Сорок шесть килограммов почти неживого веса утратили интерес ко всему. Знаете, я любила пофлиртовать. Не с целью поймать приключения на свою аппетитную задницу. А из любви к жизни и собственной женственности как волшебству, из которого может выпрыгнуть новая жизнь. А потом еще новая. И еще. Злата, Аня, Макс, Костя, Маша… А муж был так рад мне любой. Даже спящей. Как в анекдоте, знаете? «Будешь т…хать – не буди».
И вот лежу я такая, готовлюсь вовсю помирать. Есть не хочется. Сплю часов по двадцать в сутки. От вида винишка блевотный рефлекс. Представляю, как можно было бы меня хоронить. Костлявая Барби рвет последние колготки и пространство в розовом гробике. Коллекция туфель торжественно плывет на кладбище в лимузине, чтоб пригодиться хозяйке в загробной жизни. Муж с детьми в черном… нет, лучше в розовом.
«Обалдеть! Я беременна!»
И тут в замороженной ягодке проросло семечко. Говорили Спящей красавице: «Не трогай веретено!» Представляете, моя женственность-то не спала. Цикл шел как часы. А уж я себя знаю. Полдня задержки – привет, новый теплый орущий комочек, мы ждем тебя в этот волшебный мир.

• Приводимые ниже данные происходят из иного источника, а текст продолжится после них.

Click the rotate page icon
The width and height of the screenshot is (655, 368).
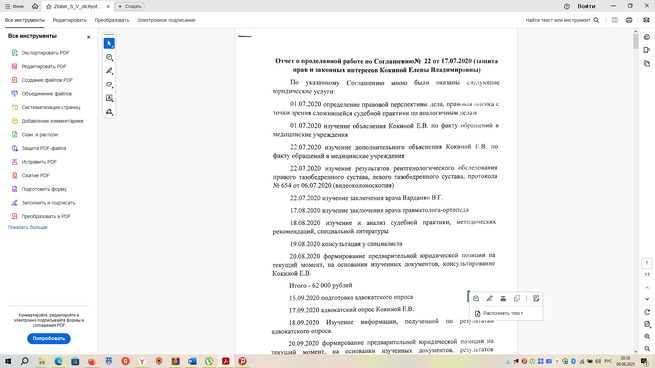point(647,312)
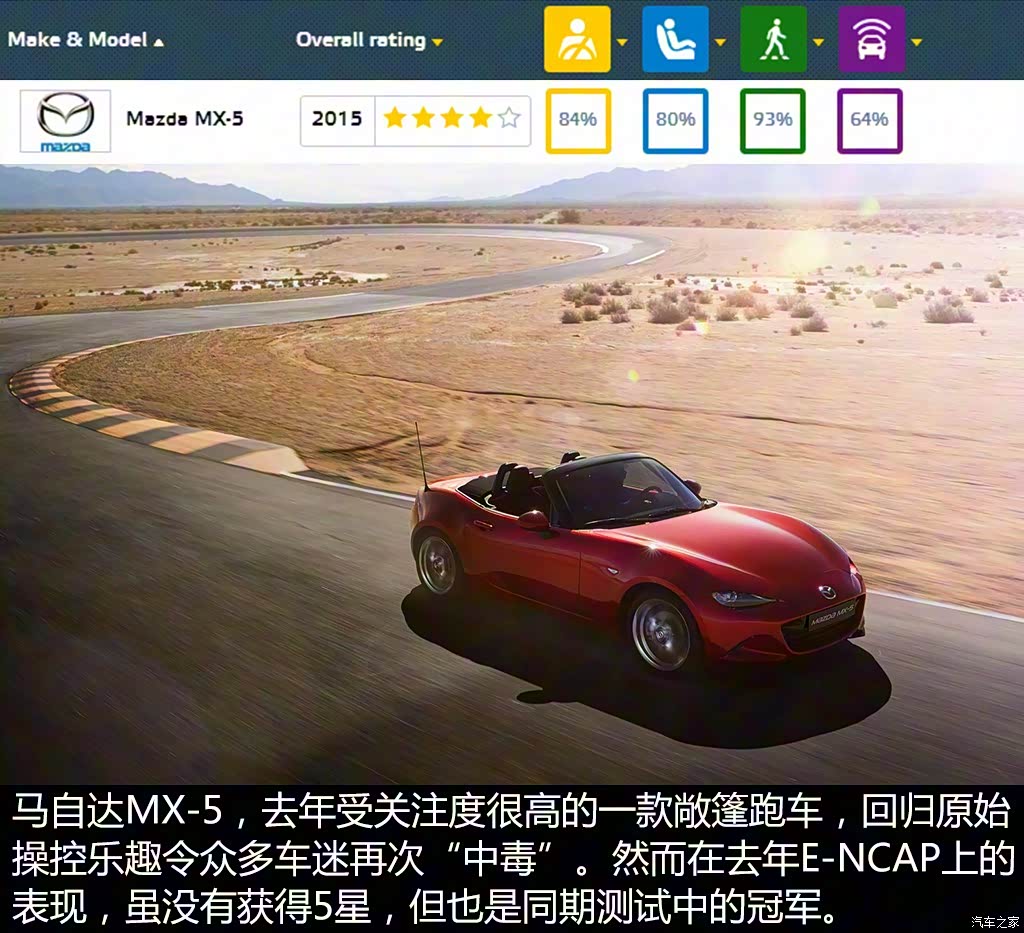The height and width of the screenshot is (933, 1024).
Task: Click the first filled gold star
Action: pos(395,119)
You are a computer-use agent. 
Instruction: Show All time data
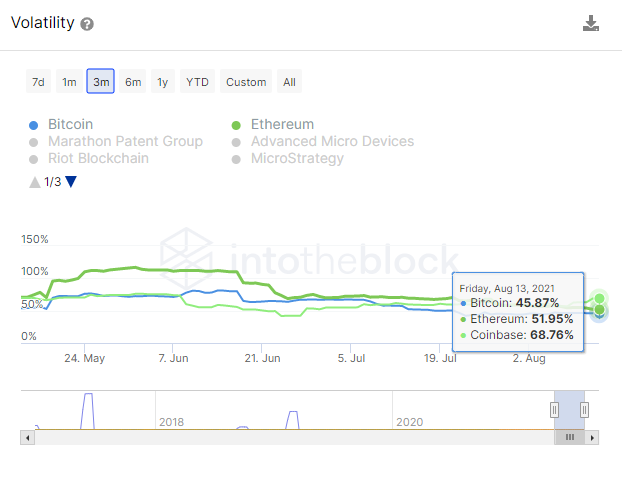click(289, 82)
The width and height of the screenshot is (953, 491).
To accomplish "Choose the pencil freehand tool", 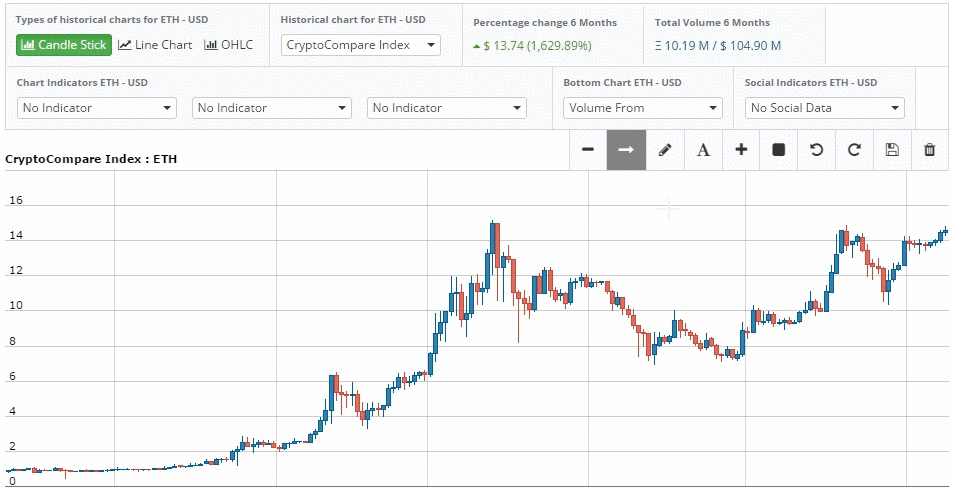I will [x=665, y=150].
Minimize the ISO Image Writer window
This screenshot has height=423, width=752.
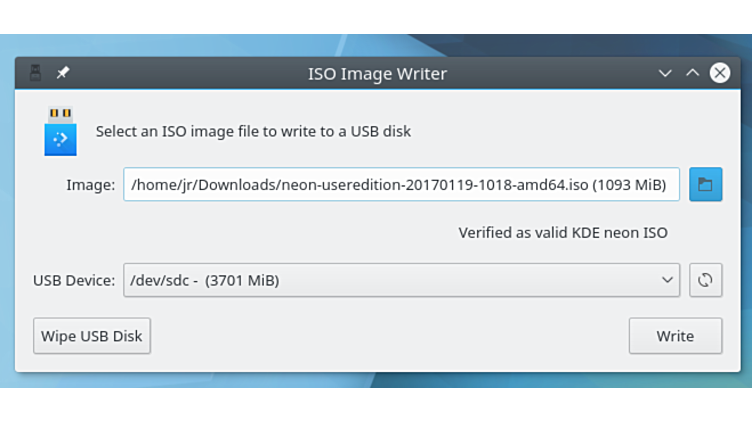point(665,73)
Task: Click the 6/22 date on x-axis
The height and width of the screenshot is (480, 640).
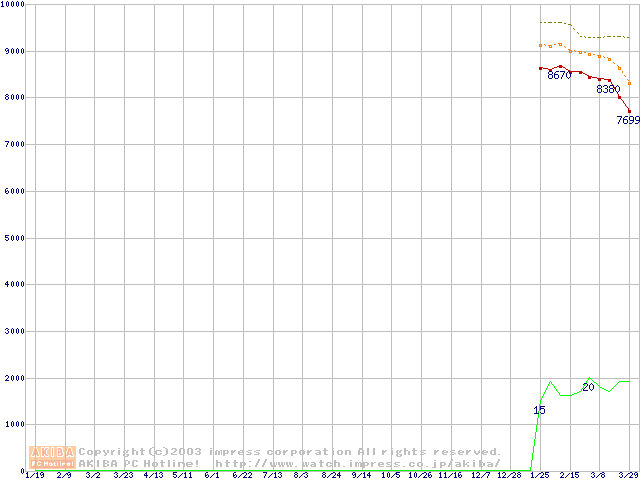Action: pyautogui.click(x=242, y=476)
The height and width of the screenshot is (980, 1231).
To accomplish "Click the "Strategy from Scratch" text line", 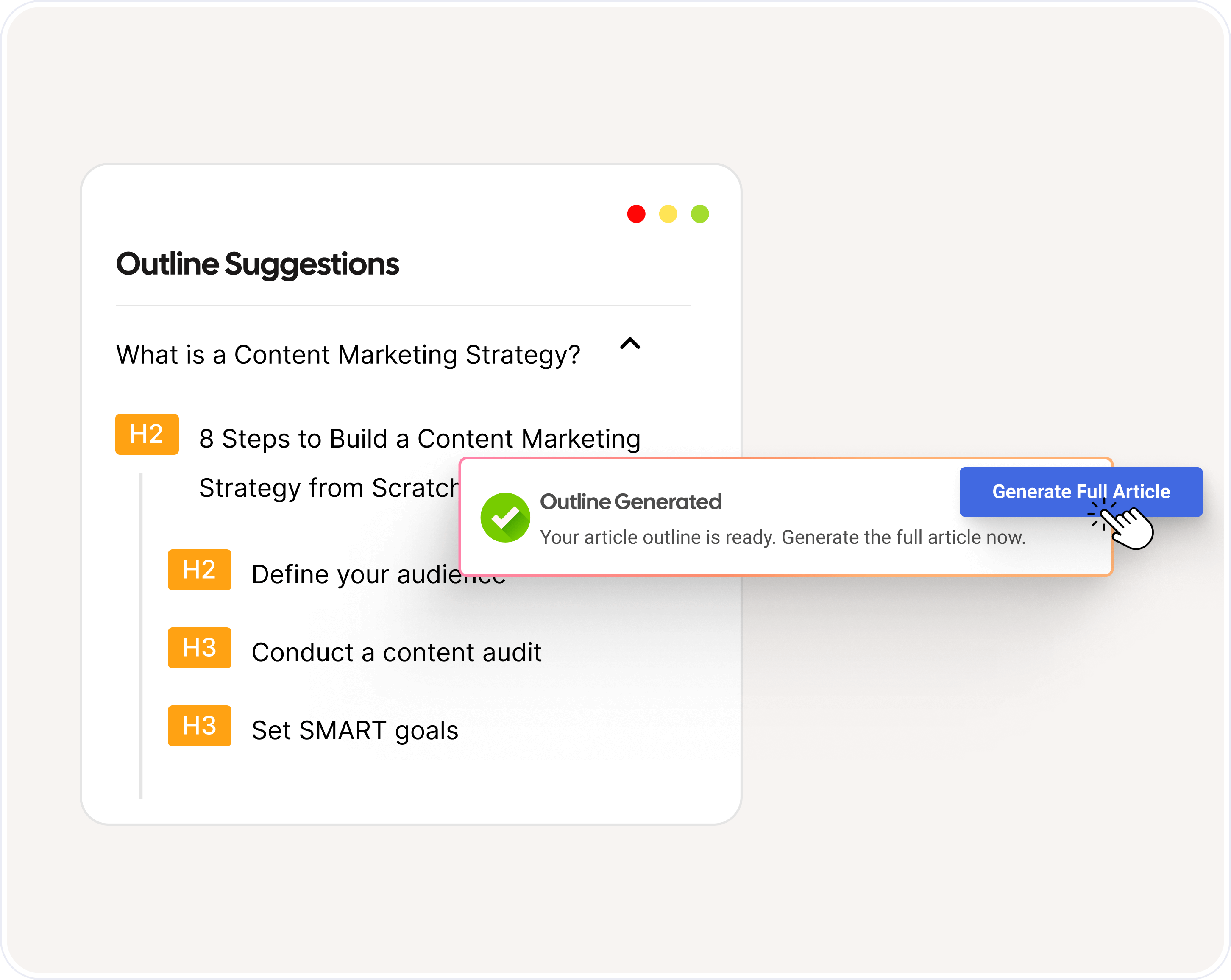I will (328, 488).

Я же толком ходить не могу! Откопала на полочке в ванной завалявшийся тест. Ну точняк! Две полосочки. Звоню Наде, подруге своей, у которой рожала.

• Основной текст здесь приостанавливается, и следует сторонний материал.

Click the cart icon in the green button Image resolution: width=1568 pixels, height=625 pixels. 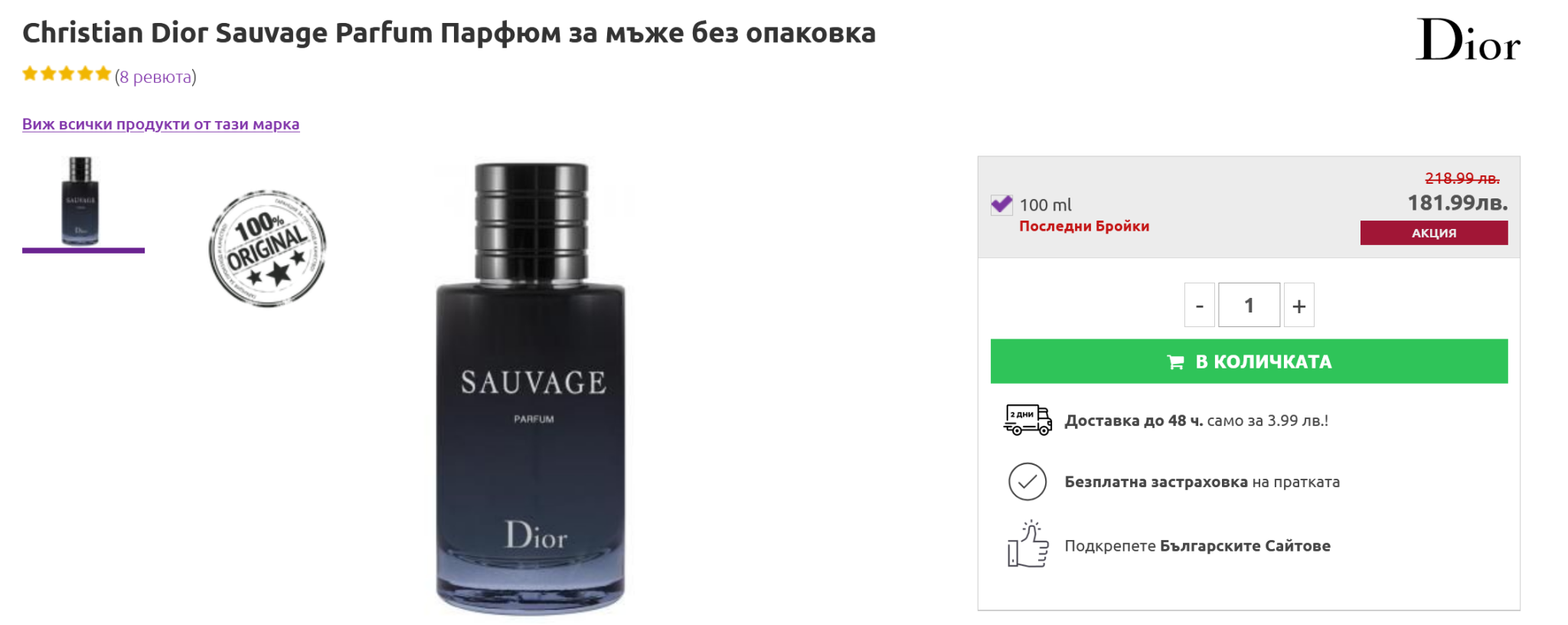point(1175,362)
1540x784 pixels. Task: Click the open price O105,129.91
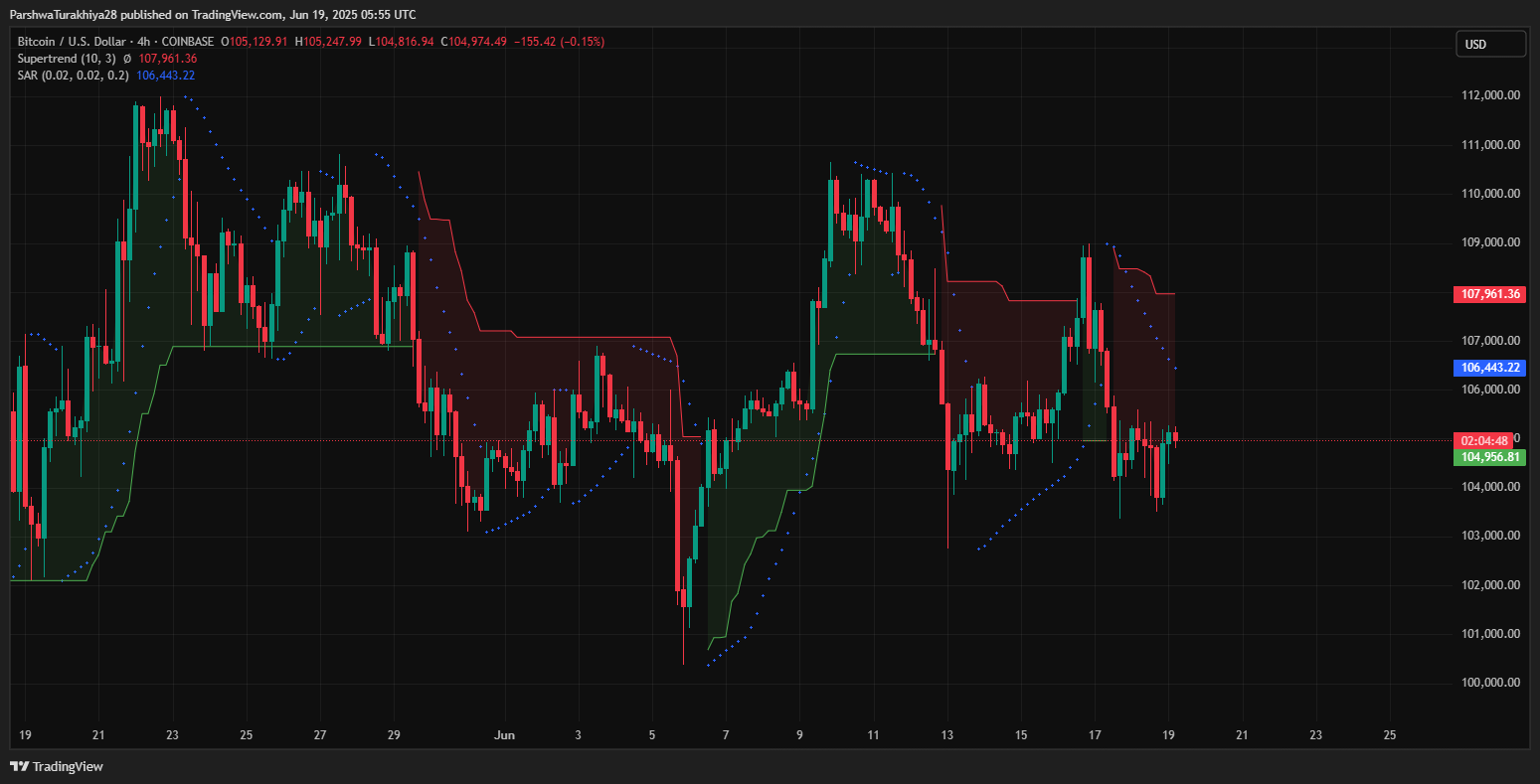[255, 42]
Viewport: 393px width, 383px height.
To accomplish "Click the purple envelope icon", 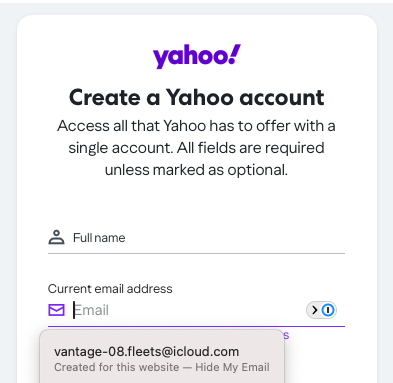I will tap(56, 310).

– Надя, пожалуйста! Выпиши мне рецепт. Мне не нужен шестой ребенок. Мне нужен гробик. Я это не вывезу, понимаешь? Давай мне таблетку какую-нибудь… чтоб избавиться.
А Надя (Надежда же!) говорит:
– Кать, вопрос не ко мне. Ты же знаешь. Я за любой кипеж кроме абортов. Ты мужу сказала? Сейчас я ему позвоню.
– Ты вообще чья подруга, Надь? Если расскажешь ему, в суд подам на тебя!
– Кать, ну правда… Ты хотя бы с этой темой переспи.
Лежу, дальше думаю. Как мне жить с такой новостью? Надо же с кем-нибудь поделиться. Сказать старшей дочери? Она первая мужу сольет! Так и заснула.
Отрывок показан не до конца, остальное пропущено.